When preachers were sent among them to denounce the pope and the old practices of relic worship and the granting of indulgences they called them seditious. One preacher who presented a play about the pope and his “councilors” Error and Incredulity found the doors of all the parish churches closed to him. At Kendal in Westmorland the parishioners, some three hundred strong, “threatened to cast the curate into the water unless he would proclaim the pope to be head of the church.” Local priests continued to uphold the pope, to maintain the efficacy of the saints and their remains, and to dispense indulgences. They denounced the relaxed Lenten observances instituted by the king as head of the church, and they heard with horror of the Ten Articles, Henry’s redefinition of belief which made no mention of confirmation, matrimony, holy orders or extreme unction. There was no telling how far the destruction of the
traditional faith might go. If the king could annihilate four of the seven sacraments, why not the other three? Already he was ordering his clergy to say that masses had no power to deliver souls from purgatory, and there were rumors that in the near future many churches would be closed and all religious ceremonies taxed.
The final provocation to rebellion, though, came with the destruction of the monasteries. The rebel leader Robert Aske, when questioned about the grievances of the Yorkshiremen who followed him, spoke eloquently about the different meaning the religious houses had in the northern counties. The abbeys “gave great alms to poor men,” he said, and taught God’s law to unlettered people living in the “mountains and desert places.” The monks had kept up the sea walls and dikes, and had built bridges and highways—something no one else did in the remote regions of the kingdom—and provided weary travelers with food and rest in country where villages were sparse. Moreover the monasteries were the guardians of tradition, both literally and metaphorically. For the nobility they were ancestral graveyards, for the common folk they embodied the past in a way that defied explanation. They were landmarks in both a historical and geographical sense. In Aske’s phrase, the abbeys were “one of the beauties of this realm to all men.”

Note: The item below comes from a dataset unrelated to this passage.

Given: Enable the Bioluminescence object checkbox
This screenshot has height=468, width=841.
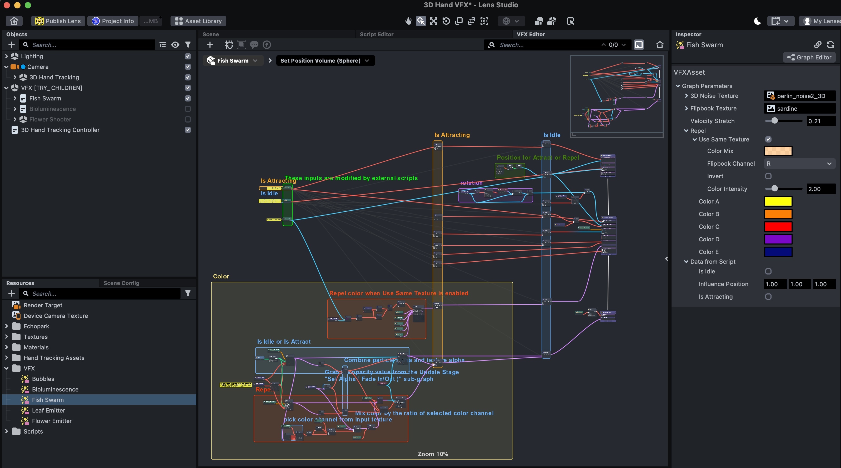Looking at the screenshot, I should coord(188,109).
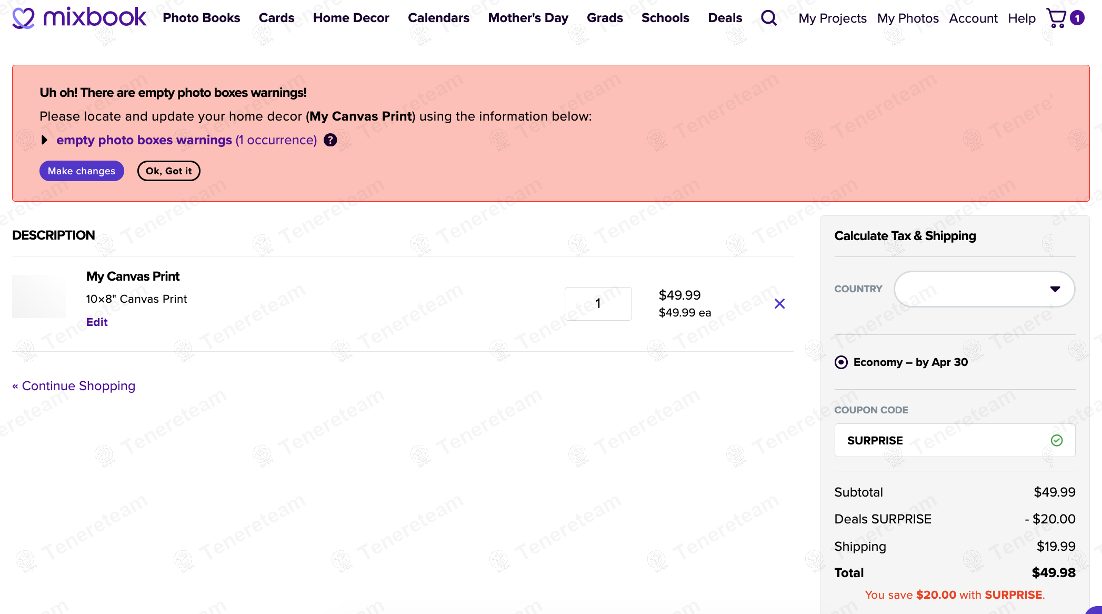
Task: Click the Continue Shopping link
Action: click(x=74, y=386)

As the pulling down of the abbeys accelerated the climate of opposition in the north grew more heated. Priests denounced Cromwell and his assistants as agents of the devil in their thorough and efficient work ofdemolition, and assured their congregations that all who took part in the suppression would be damned. Some clergy urged the monks to resist by force, and when this failed, encouraged their own parishioners to take up arms.